Data records
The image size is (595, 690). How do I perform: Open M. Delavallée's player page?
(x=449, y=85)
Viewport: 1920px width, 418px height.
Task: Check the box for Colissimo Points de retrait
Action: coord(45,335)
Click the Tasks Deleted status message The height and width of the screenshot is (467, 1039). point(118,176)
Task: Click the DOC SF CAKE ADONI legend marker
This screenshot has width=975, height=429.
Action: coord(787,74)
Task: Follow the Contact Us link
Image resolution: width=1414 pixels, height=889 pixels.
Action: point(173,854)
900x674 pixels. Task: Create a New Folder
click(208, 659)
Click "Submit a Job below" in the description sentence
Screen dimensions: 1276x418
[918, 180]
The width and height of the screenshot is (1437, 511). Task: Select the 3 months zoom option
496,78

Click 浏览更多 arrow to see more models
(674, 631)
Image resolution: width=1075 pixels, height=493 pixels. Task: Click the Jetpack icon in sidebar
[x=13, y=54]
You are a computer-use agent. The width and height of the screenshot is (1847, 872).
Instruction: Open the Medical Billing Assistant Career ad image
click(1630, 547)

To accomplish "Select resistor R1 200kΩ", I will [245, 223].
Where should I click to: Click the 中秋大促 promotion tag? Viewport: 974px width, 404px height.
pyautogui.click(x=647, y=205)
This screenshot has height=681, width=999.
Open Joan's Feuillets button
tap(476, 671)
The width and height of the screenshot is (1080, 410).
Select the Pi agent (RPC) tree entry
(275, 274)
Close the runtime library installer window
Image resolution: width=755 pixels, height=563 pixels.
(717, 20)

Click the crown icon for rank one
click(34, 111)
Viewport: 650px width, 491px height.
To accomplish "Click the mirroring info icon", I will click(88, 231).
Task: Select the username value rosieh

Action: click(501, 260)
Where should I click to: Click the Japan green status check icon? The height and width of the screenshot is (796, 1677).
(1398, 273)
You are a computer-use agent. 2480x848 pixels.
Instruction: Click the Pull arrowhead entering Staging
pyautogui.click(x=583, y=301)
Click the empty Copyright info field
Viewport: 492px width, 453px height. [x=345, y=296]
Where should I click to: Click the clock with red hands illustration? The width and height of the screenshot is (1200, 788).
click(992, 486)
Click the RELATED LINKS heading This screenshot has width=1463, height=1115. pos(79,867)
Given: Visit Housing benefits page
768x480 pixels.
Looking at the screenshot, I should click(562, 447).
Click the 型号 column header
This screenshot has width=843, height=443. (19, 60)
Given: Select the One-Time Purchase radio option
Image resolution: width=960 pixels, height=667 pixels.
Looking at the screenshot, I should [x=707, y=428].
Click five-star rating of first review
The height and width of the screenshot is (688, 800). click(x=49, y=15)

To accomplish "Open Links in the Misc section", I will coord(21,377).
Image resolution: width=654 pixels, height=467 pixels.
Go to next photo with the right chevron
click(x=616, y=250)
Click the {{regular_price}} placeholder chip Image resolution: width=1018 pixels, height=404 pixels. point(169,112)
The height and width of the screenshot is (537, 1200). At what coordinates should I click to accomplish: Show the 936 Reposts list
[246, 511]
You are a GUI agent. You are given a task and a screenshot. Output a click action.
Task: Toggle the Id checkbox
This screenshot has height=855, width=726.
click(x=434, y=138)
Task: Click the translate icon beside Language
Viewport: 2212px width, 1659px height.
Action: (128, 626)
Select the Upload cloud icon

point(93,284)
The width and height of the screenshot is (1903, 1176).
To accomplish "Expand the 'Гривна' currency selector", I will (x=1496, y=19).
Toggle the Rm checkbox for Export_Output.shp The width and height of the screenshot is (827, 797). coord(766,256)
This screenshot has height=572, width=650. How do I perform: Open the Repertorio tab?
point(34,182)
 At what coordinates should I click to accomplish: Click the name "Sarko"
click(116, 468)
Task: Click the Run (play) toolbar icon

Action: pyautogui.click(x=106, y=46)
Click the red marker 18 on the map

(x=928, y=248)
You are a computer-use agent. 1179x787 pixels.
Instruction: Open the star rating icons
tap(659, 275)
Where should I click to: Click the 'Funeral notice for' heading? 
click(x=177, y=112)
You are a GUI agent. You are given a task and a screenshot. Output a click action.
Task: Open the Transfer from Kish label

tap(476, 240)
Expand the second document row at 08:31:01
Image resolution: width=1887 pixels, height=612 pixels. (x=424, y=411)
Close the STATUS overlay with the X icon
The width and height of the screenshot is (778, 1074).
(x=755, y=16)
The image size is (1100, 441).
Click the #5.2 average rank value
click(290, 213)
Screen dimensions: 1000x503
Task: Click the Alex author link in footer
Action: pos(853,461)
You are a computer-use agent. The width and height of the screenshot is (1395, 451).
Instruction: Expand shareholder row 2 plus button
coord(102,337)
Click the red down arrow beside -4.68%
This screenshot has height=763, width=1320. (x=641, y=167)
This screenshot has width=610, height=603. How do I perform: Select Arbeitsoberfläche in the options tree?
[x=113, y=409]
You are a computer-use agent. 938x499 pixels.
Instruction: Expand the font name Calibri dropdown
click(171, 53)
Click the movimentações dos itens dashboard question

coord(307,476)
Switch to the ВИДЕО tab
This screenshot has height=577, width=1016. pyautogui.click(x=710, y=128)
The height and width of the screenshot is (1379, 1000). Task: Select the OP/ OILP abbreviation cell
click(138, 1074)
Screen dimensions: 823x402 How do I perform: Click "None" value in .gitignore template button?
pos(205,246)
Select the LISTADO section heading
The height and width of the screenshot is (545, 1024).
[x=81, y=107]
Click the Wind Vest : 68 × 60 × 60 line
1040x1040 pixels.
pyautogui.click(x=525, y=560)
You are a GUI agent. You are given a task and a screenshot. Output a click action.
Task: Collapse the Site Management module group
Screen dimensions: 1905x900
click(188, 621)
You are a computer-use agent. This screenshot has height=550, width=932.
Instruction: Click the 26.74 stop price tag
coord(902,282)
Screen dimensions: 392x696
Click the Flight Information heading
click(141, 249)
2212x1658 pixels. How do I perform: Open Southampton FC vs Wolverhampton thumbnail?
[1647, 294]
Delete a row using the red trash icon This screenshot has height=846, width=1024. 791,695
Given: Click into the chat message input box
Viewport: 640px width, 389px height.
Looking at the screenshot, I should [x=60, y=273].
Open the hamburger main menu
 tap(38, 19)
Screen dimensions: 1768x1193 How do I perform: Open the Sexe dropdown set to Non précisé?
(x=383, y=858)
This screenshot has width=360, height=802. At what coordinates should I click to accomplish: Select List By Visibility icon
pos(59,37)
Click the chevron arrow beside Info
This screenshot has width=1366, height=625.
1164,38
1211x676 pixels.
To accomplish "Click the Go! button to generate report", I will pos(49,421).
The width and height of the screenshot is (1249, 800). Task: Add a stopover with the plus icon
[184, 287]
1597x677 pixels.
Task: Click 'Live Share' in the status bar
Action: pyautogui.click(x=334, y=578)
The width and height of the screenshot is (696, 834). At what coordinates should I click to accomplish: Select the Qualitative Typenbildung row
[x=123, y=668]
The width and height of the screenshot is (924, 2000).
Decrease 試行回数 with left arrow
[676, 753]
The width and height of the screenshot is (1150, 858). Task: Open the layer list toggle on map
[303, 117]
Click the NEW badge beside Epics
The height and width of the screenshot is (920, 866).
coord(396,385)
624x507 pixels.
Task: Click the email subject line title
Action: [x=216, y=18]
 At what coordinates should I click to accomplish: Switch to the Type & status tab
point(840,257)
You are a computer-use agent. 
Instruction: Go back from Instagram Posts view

Action item
Working through the records, copy each line in which the word "checkbox" appears.

Your response
Task: Toggle the Id checkbox
Toggle the Rm checkbox for Export_Output.shp The width and height of the screenshot is (827, 797). coord(766,256)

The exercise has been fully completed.